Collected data
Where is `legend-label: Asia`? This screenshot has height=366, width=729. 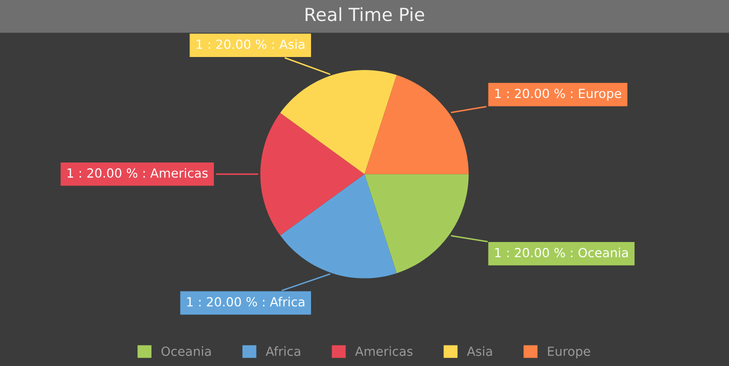
legend-label: Asia is located at coordinates (479, 351).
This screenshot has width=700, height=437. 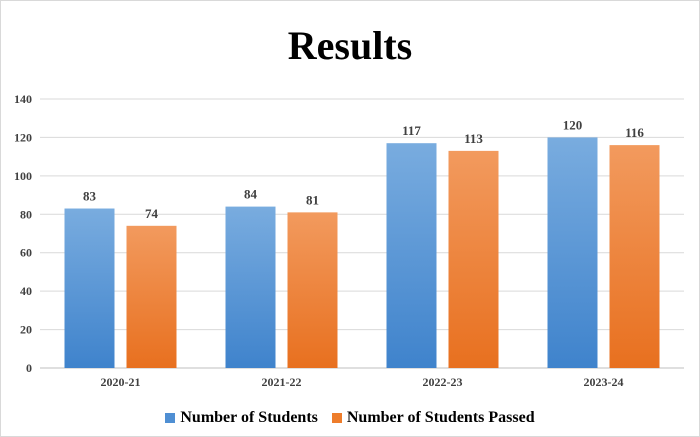 What do you see at coordinates (90, 196) in the screenshot?
I see `data-label: 83` at bounding box center [90, 196].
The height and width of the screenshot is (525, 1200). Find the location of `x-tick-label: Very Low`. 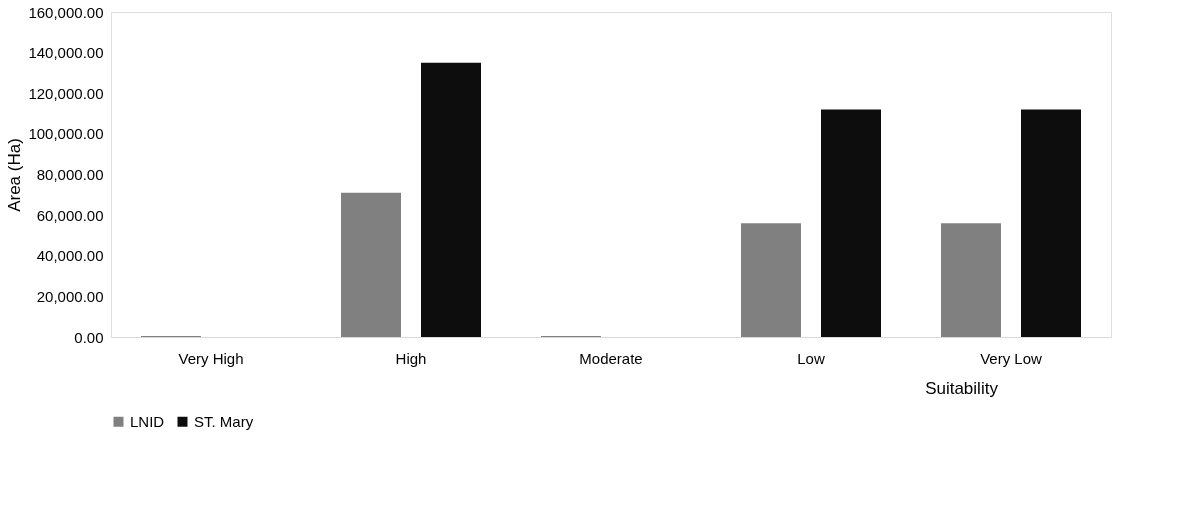

x-tick-label: Very Low is located at coordinates (1012, 358).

- **What you need to do**
Reproduce the lines starting at the one that contains "The height and" and ending with the final line above, both included, and omit the pictures.

- **Output**
The height and width of the screenshot is (525, 1200). Find the location of `x-tick-label: Very Low`. 

x-tick-label: Very Low is located at coordinates (1012, 358).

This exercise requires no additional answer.